Her "husband" Alfred is also vibrantly portrayed. An alcoholic with nowhere near Mary's strength of character, he loved her and stayed with her for the most part, and seemed mostly bewildered by her. She did not seem to love him but was loyal and dependent which was unusual to the rest of her nature.The author does not seem to fault Mary for the sickness and death she caused, but instead blames Mary's ignorance. She could not understand how she could cause illness when she was herself well, and the notion of 'carrier' was not well understood at the time. All in all a well-written and gripping narrative which brings to life a little-known period of our history.
Kathleen S. (St Louis, MO)
Fever: A Love Story
This novel is based upon the life of Mary Mallon, known to history as Typhoid Mary. I titled this review a love story as it's the story of a 2-fold love; Mary's love of cooking and her love of ne'er-do-well Alfred, her long-time companion.
Mary used her talents as a cook to raise herself up on the domestic service ladder even after she was discovered to be an "asymptomatic carrier" of typhoid. Since cooks were more highly regarded and better paid than other domestics, she time and again went back to the craft even after she was put into isolation in 1907 and banned from cooking for others.

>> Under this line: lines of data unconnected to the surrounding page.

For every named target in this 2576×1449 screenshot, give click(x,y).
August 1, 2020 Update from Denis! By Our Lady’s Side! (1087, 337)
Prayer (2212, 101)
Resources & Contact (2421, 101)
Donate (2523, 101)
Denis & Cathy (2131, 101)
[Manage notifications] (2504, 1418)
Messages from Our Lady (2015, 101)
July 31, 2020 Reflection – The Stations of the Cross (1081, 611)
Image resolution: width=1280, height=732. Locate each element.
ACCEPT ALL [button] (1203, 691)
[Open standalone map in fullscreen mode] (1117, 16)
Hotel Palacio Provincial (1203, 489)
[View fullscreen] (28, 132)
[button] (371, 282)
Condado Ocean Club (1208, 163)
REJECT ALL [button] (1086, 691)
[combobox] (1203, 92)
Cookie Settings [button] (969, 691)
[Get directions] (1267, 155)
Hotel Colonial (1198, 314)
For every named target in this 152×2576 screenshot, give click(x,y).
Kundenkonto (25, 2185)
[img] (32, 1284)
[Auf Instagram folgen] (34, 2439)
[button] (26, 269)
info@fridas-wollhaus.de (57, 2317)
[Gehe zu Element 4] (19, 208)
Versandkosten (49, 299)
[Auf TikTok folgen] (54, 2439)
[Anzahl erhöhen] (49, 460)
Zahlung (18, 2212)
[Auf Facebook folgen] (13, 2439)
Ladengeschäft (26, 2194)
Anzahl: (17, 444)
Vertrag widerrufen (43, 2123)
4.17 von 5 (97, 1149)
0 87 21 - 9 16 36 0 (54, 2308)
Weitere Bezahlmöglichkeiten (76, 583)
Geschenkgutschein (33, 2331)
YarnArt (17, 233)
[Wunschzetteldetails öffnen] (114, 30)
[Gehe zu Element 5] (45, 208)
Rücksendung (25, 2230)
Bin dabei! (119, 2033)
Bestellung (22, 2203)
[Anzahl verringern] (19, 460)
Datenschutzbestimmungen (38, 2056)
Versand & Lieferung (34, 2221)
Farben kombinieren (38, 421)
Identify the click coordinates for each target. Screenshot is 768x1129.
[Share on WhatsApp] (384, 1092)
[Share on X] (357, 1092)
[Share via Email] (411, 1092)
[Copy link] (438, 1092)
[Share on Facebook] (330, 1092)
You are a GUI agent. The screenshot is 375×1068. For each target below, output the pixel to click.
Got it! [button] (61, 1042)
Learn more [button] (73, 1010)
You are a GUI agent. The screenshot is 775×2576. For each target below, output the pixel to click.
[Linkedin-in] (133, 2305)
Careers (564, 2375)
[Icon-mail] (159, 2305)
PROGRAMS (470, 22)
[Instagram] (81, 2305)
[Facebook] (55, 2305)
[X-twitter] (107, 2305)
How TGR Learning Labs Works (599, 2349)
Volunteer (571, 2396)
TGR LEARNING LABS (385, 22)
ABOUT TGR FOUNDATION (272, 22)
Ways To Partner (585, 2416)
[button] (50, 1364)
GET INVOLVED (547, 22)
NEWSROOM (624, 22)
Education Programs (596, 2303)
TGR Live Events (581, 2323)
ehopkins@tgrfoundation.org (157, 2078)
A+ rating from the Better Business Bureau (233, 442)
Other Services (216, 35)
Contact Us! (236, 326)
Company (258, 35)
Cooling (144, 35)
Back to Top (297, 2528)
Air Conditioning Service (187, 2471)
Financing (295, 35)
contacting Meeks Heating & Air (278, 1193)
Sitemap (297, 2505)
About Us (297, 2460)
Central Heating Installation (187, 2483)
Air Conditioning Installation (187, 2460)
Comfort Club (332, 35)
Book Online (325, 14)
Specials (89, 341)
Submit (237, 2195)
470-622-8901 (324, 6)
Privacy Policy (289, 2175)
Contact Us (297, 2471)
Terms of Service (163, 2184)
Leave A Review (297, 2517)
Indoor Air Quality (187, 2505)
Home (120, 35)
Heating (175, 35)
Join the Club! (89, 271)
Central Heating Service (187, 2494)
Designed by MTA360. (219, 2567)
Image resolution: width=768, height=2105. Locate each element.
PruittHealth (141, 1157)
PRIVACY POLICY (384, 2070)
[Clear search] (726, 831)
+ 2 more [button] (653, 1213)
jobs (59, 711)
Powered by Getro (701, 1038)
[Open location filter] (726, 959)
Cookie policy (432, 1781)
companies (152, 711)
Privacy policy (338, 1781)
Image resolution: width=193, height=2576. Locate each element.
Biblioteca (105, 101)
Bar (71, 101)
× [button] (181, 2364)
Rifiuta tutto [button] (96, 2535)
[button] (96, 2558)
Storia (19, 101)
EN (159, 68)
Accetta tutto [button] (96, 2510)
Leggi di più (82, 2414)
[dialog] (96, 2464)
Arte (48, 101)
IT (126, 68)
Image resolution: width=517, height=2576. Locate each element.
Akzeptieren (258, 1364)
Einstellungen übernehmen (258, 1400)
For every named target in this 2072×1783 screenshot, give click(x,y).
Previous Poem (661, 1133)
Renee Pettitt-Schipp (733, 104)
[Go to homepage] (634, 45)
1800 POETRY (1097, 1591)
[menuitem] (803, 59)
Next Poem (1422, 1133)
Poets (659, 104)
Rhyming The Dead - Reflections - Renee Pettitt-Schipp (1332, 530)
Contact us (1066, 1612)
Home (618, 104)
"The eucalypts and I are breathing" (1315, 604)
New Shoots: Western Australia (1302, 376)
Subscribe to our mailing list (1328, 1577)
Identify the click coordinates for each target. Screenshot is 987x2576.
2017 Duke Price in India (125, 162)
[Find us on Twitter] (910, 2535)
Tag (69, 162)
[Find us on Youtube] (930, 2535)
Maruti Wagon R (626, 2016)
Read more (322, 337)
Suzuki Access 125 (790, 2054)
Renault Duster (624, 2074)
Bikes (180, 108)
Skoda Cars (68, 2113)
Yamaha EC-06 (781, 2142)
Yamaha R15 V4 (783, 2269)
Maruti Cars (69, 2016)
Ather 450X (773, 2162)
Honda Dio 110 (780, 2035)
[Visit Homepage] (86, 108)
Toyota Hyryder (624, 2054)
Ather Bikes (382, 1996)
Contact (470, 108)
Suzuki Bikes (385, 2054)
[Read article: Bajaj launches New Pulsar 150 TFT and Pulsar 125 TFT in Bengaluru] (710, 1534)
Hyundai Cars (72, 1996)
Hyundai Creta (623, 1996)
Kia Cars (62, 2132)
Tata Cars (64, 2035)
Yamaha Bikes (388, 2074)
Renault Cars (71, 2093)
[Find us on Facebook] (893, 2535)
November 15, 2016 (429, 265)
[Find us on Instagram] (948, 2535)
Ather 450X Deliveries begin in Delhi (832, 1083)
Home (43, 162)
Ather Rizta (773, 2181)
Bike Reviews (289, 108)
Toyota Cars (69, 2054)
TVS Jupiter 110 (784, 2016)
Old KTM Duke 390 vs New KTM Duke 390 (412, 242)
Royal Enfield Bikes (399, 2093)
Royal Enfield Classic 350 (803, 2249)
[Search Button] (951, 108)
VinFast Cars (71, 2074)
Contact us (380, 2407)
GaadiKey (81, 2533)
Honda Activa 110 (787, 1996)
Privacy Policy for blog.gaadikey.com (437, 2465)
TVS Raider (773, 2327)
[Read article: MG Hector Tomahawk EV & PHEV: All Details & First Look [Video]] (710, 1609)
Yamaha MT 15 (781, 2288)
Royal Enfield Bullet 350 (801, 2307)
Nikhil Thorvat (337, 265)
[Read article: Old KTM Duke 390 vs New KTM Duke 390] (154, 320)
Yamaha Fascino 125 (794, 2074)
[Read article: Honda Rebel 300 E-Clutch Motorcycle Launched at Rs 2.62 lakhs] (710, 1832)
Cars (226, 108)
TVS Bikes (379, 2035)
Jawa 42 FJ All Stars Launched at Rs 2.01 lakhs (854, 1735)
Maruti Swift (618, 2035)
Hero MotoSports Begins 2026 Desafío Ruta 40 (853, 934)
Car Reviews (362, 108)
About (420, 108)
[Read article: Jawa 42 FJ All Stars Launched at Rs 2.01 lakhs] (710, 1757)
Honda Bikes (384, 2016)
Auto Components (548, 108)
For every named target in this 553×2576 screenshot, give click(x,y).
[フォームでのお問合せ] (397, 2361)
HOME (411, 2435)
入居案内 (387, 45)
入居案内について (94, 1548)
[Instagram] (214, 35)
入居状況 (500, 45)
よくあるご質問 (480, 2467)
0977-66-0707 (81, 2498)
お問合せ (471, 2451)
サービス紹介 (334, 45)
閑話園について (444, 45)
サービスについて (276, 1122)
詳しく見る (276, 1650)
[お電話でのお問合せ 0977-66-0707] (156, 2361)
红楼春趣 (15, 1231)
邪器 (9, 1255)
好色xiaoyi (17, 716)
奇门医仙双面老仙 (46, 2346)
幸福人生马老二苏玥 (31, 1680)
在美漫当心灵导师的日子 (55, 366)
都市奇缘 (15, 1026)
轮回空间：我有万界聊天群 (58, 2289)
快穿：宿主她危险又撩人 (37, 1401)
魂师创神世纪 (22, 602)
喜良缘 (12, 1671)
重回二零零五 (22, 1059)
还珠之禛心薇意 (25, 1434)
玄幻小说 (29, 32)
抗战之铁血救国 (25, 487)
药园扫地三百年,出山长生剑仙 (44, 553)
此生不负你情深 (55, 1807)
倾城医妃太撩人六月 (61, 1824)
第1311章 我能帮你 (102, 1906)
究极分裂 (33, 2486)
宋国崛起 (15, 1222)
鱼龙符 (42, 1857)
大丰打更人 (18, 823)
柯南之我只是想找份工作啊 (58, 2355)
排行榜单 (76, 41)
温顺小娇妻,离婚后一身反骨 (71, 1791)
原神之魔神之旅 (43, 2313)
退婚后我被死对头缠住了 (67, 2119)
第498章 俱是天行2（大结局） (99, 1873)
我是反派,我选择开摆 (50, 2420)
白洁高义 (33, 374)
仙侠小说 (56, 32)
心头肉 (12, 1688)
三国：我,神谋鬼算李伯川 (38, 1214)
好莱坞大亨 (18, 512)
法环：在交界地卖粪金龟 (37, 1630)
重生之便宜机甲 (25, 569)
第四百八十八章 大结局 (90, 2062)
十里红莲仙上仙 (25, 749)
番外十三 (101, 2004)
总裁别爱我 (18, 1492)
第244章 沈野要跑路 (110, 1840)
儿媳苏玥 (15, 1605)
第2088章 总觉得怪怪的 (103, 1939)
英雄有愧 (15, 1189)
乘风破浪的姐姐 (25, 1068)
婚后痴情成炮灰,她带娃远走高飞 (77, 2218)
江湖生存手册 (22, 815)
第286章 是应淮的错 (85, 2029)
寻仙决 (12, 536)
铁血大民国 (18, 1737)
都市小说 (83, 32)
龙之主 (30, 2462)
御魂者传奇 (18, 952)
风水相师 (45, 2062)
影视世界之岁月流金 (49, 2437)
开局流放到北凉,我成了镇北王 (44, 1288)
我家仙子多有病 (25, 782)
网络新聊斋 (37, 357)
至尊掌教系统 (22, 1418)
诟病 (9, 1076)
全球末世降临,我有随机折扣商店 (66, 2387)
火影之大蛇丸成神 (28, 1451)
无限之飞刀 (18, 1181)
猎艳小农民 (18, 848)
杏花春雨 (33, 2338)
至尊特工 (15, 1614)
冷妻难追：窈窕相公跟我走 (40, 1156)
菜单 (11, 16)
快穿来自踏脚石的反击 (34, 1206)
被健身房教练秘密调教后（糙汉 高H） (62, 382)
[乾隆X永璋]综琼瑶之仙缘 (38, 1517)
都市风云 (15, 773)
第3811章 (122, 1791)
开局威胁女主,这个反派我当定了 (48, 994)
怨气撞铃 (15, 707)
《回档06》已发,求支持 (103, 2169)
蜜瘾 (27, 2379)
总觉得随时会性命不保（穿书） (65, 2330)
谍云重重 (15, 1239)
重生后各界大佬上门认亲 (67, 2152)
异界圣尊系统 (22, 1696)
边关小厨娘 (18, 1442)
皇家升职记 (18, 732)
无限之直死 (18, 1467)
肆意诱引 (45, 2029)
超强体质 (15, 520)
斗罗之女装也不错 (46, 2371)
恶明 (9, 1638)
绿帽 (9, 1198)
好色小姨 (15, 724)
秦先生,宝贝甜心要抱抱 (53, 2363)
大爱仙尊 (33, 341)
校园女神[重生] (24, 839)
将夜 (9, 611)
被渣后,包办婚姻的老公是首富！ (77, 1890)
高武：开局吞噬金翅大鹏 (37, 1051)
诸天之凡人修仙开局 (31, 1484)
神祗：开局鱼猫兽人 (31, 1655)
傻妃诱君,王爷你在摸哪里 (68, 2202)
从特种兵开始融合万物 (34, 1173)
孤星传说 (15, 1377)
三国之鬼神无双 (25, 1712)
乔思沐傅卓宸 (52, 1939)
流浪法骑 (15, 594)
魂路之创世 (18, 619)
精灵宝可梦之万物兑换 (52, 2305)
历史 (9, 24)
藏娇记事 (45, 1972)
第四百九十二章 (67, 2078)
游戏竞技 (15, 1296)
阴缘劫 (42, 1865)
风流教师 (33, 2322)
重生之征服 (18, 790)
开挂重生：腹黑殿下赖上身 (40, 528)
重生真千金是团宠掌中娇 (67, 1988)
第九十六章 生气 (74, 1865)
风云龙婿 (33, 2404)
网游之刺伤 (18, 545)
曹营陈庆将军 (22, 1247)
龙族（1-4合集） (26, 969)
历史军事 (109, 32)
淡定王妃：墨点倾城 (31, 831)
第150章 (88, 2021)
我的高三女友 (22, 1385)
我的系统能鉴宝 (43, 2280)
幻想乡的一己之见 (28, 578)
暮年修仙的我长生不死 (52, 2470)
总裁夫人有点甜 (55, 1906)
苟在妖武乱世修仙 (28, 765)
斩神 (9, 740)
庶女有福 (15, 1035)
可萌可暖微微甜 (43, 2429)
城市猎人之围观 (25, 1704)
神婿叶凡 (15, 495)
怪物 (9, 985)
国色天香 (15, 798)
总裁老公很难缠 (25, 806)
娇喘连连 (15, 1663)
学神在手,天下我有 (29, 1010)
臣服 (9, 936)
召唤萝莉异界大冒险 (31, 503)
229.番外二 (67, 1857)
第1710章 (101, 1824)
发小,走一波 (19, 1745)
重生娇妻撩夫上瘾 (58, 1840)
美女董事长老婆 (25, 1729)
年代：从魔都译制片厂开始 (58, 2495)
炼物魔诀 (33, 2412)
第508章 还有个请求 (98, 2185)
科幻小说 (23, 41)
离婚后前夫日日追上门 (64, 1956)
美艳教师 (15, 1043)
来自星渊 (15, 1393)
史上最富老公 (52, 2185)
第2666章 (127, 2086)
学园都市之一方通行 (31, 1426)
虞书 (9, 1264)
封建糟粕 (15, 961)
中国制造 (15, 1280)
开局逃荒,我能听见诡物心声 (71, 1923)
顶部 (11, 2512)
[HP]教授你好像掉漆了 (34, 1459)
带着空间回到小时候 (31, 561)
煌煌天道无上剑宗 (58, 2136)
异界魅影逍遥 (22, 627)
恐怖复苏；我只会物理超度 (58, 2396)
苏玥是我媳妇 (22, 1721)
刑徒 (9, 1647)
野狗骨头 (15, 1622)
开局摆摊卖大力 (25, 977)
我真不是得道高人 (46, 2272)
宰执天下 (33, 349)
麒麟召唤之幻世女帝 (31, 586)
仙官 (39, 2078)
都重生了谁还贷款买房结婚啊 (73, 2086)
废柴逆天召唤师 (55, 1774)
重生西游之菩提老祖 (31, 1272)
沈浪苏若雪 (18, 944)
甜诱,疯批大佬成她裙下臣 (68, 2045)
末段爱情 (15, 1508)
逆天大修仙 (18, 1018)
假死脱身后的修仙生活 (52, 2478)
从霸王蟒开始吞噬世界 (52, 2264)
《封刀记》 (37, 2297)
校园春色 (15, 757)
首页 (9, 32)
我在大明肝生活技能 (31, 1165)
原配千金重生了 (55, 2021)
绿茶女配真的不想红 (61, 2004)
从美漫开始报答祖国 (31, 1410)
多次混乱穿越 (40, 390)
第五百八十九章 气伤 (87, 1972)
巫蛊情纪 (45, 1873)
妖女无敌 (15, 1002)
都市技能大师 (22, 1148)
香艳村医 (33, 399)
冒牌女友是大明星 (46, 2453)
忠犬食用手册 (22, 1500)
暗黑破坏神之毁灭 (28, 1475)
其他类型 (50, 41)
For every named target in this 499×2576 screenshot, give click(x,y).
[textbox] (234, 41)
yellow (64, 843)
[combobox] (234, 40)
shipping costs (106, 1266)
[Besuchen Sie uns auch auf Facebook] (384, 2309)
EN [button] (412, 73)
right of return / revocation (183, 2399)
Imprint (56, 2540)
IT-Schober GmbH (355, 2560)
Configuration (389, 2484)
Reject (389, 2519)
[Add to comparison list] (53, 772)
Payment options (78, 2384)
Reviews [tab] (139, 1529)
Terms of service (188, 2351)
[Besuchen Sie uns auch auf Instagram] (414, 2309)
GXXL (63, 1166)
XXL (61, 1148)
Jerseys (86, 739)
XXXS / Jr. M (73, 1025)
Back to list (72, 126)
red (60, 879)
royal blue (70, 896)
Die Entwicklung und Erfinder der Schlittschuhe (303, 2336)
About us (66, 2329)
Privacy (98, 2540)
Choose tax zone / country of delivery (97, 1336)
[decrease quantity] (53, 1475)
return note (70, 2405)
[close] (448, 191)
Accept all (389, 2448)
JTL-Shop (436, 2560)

Mary could not keep away from her lover Alfred anymore than she could keep away from cooking. Their relationship continued on even thru Alfred's betrayal.
"Fever" gives us strong descriptions of early 20th century life in New York, especially for the lower classes who were forced to toil in upper class homes or in sweat shops for subsistence wages.
This fictionalized account of Mary depicts her as a strong immigrant woman who battled for a better life for herself. This book would be suitable for book clubs or those who enjoy reading about early 20th century life in New York.